The Bontedance seed team introduced the seed prover, a lemma-based all-round reasoning model. It uses lean feedback, previously established lemma and self- and self-summerization to iterate iteratively. Seed abandoners adopted three specialized test time reasoning strategies, allowing in-depth and extensive inference methods to solve IMO-level competition problems. Its main innovation is the use of lemma style proof as its core approach, placing lemma at the center of the reasoning process rather than relying on traditional step-by-step or comprehensive generative approaches. Furthermore, this paper introduces seed geometry, a complementary geometric reasoning engine that overcomes Lean’s limitations in handling geometric support.

For interaction between seed por and lean, multi-stage multitasking RL based on VAPO is used. Training datasets combine open source datasets with internal form issues, using suggestionists to create simpler variants of difficult tasks. It does not include the problem of over 25% proof rate being too simple. The backend of seed geometry supports large-scale problems, with more than 230 million unique problems identified in 7 days, and the search efficiency is eight times higher. A separate strategy and value model was trained, although extensive testing showed that value models could degrade performance due to estimation errors. As a result, step-by-step generation with beam search is adopted in the distributed setup.

Seed prover achieves the latest results in multiple mathematical benchmarks. For IMO 2025, seed parabolic completely solves 5 of the 6 problems, seed geometry can solve problem 2 immediately, and use various reasoning settings to solve the proof of the remaining problems. On past IMO issues, it proved that 121 out of 155 tasks achieved a success rate of 78.1% on all difficulty levels. Performance decomposition showed good results across problem categories: 47 out of 55 simple questions solved, 47 out of 56 medium questions, 27 out of 44 hard questions, subject-specific success rates, including 72 out of 85 algebras, 42 out of numerical theory, and 72 out of combinatorial science.

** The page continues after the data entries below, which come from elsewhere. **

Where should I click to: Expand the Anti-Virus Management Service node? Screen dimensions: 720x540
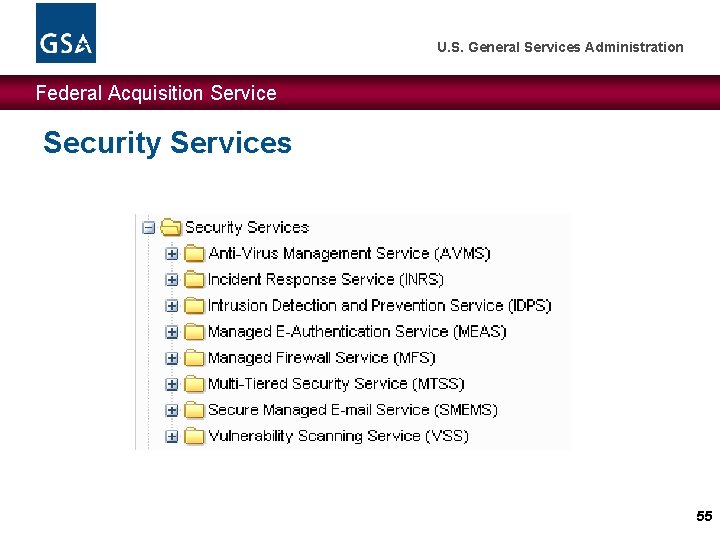coord(172,254)
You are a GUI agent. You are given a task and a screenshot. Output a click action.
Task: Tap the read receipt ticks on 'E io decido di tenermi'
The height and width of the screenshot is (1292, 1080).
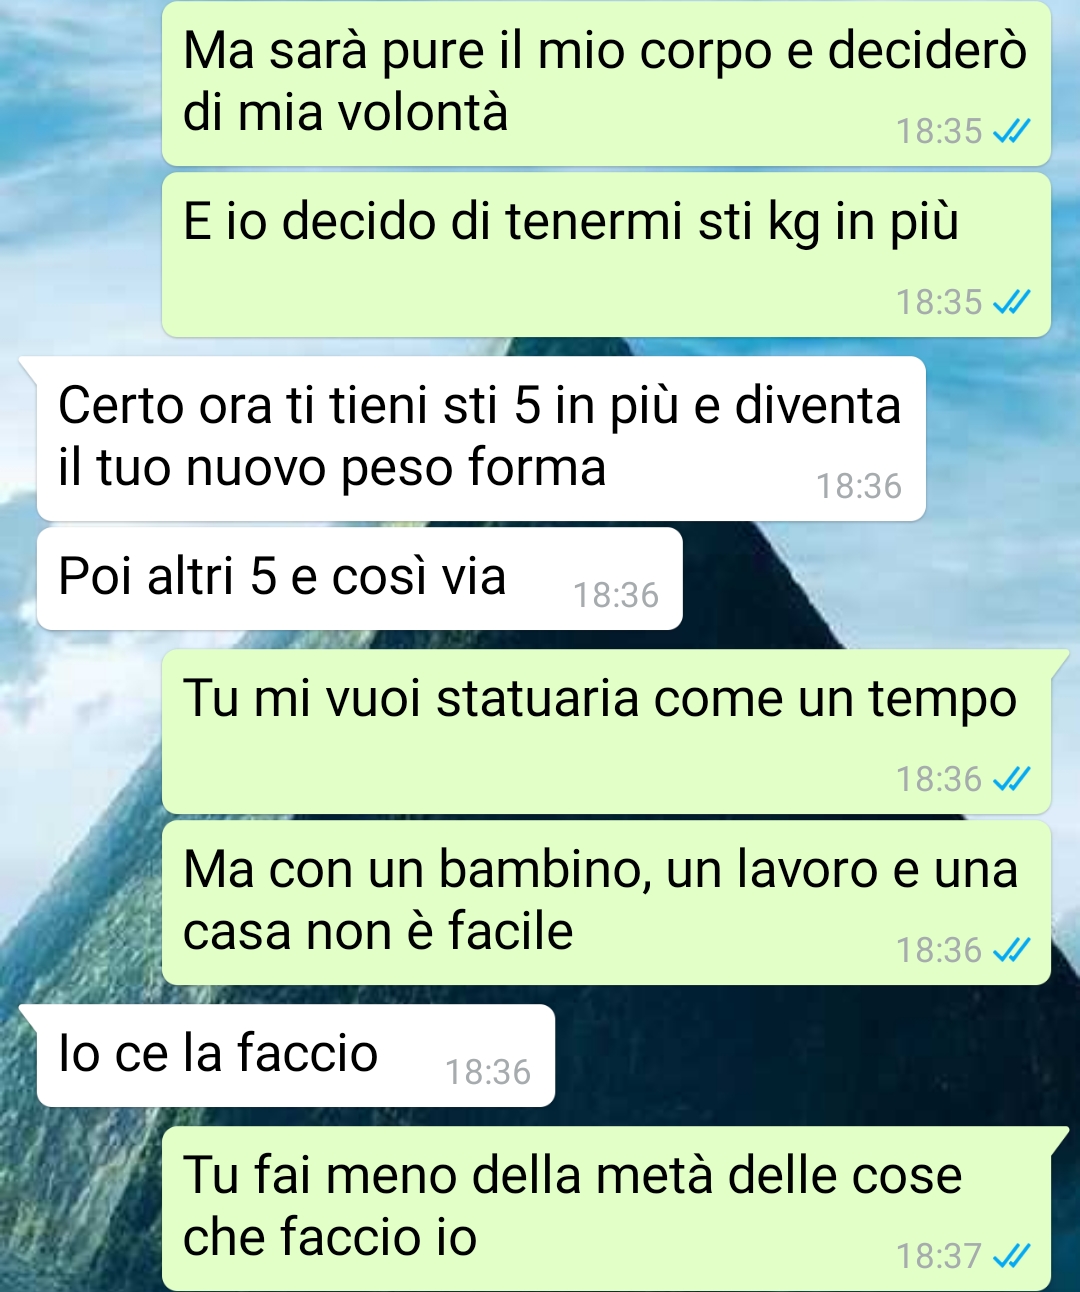(x=1011, y=302)
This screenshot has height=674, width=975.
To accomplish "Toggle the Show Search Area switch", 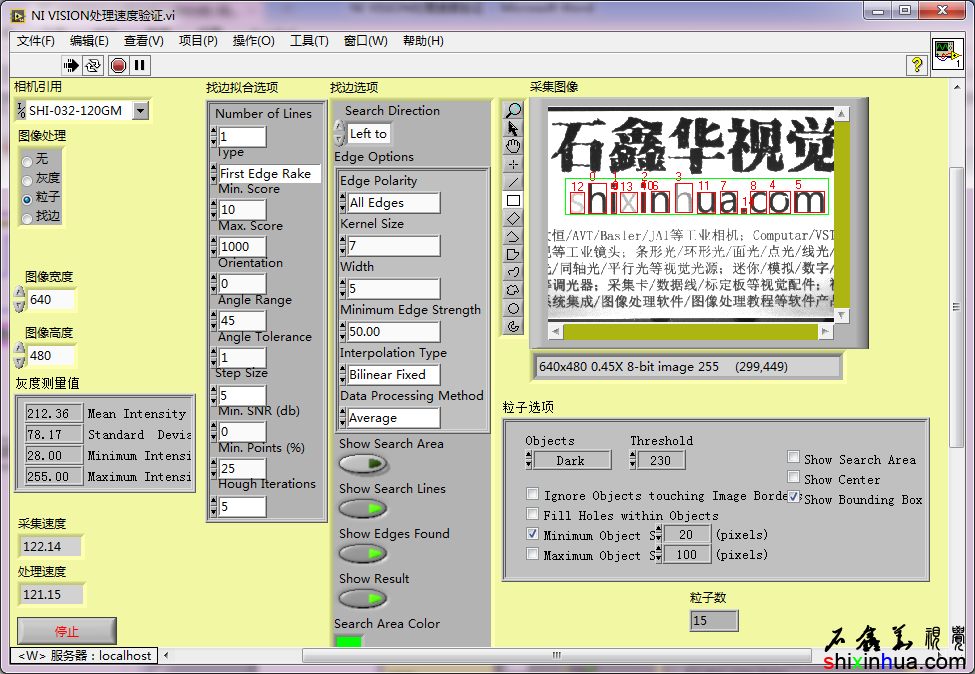I will click(363, 464).
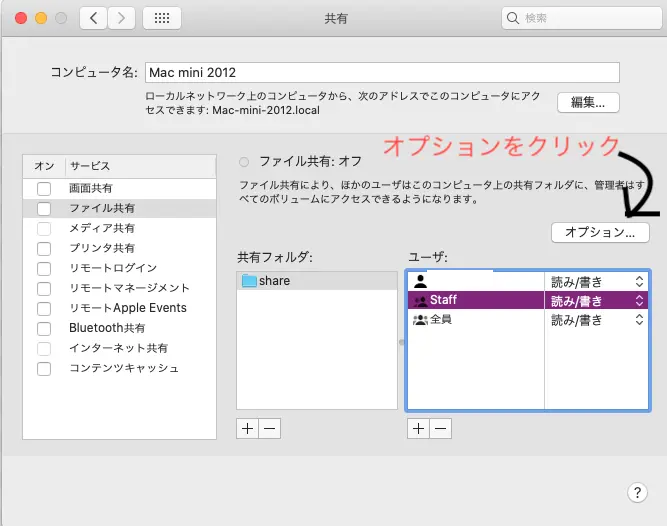
Task: Open Staff permission 読み/書き dropdown
Action: (597, 300)
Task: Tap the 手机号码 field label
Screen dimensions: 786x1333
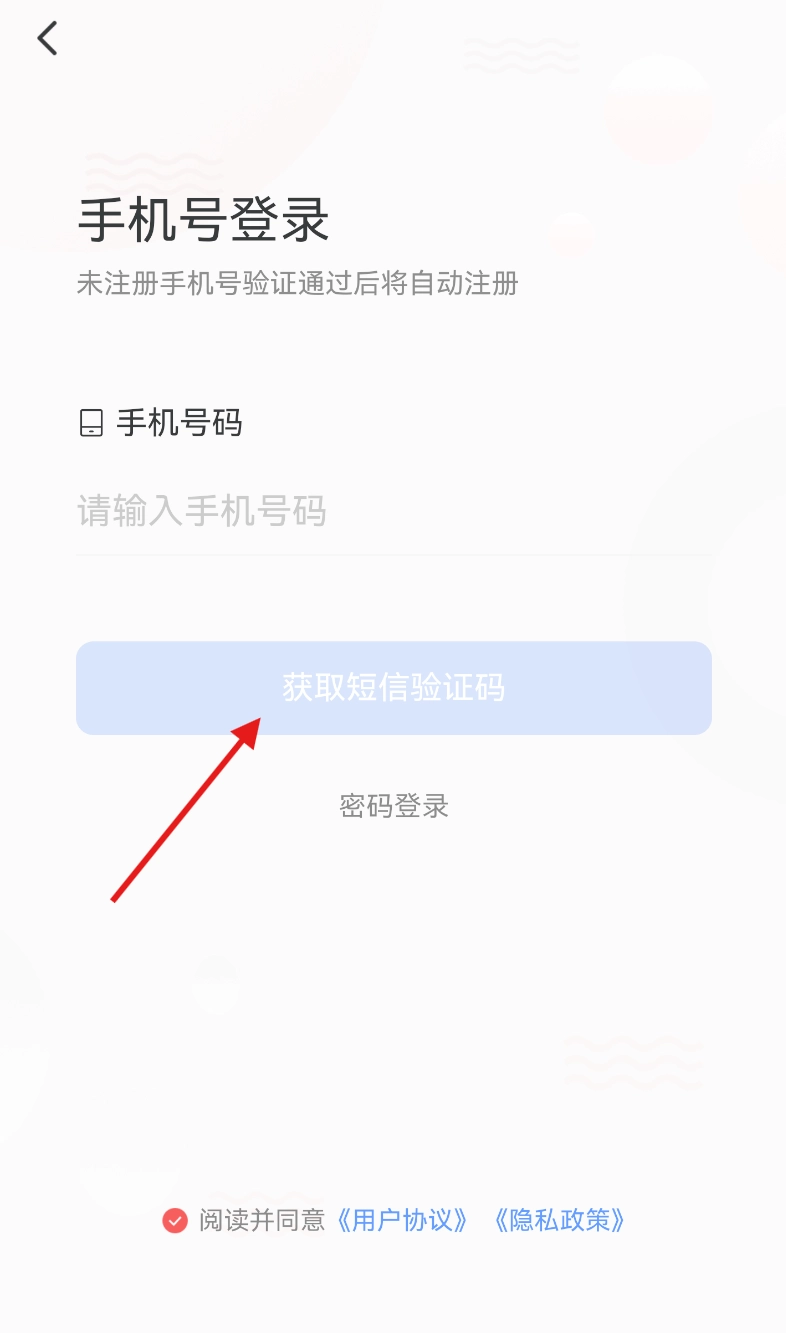Action: pos(180,423)
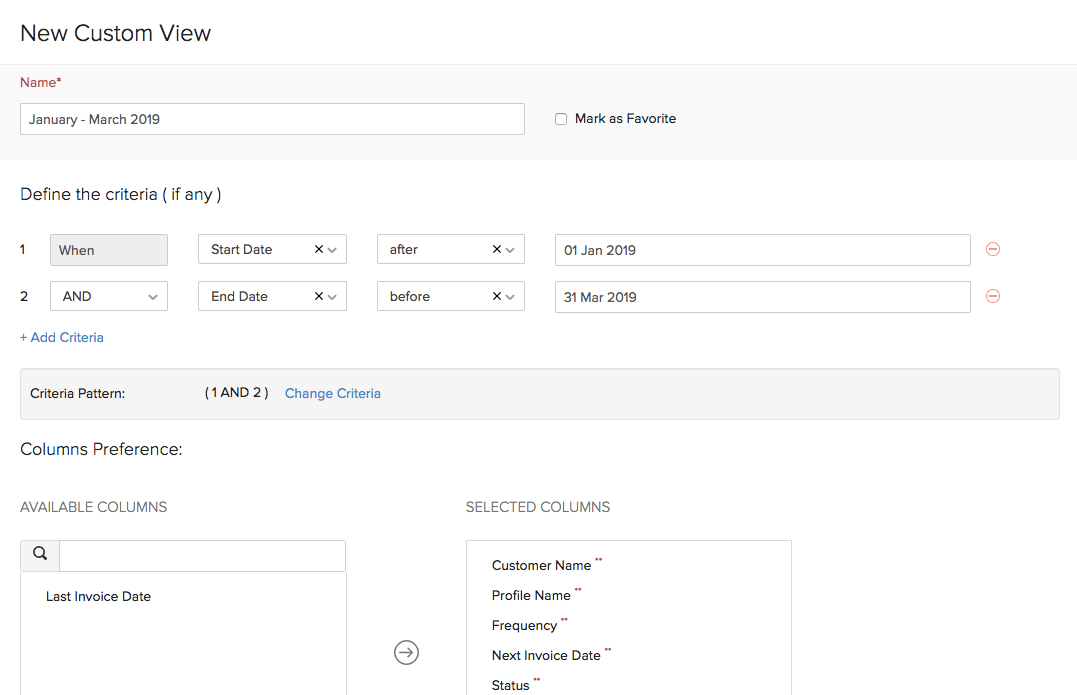This screenshot has height=695, width=1077.
Task: Click the right-arrow icon to move columns
Action: [x=406, y=652]
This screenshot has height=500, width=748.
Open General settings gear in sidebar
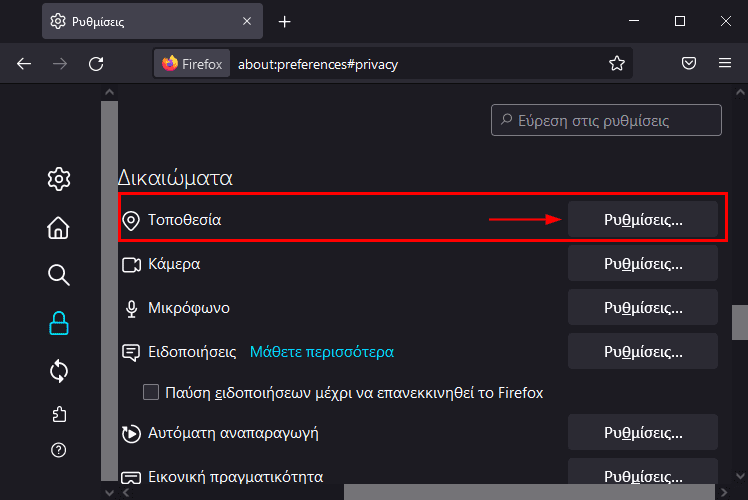click(59, 179)
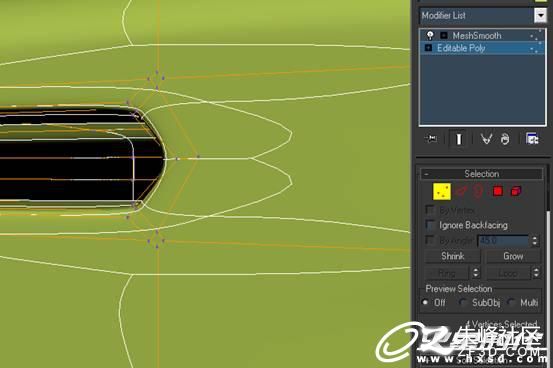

On Minif2F, the researchers achieved a proof rate of 99.6% on the validation and test set in the medium setup, solving difficult problems such as IMO 1990 P3. The results of putnambench show that when upgrading from light to medium inference setup, the problem was solved from 201,331 on the 201,331 problem, showing a significant performance jump over previous undergraduate-level mathematical inference systems. Among partners, seed parabolic solves 30 of 100 combinatorial problems, performing better than existing methods, but reveals ongoing challenges in combinatorial reasoning. The researchers achieved 81.8% success on MinictX-V2, showed strong generalization on the competition issue, and outperformed 44.3% of the O4-Mini baseline at PASS@8.

In short, serial seeds propose seed geometry and seed-sow, two formal reasoning methods that can integrate LLM’s capabilities. Seed geometry provides accelerated validation and enhanced search mechanisms, while seed training utilizes iteratively sophisticated and complex test-time reasoning strategies. The implementation of 5 of the 6 problems in IMO 2025 shows the practical efficacy of these methods in solving elite math competitions. Adopting formal languages like Lean provides quick proof verification, is more cost-effective than human experts, and is more reliable than LLM-based judges. Future research will focus on combining formal systems with LLM to solve open conjectures.


Check Paper and Github page. Check out ours anytime Tutorials, codes and notebooks for github pages. Also, please stay tuned for us twitter And don’t forget to join us 100K+ ml reddit And subscribe Our newsletter.


Sajjad Ansari is a final year undergraduate student from IIT Kharagpur. As a technology enthusiast, he delves into the practical application of AI, focusing on understanding AI technology and its real-world impact. He aims to express complex AI concepts in a clear and easy way.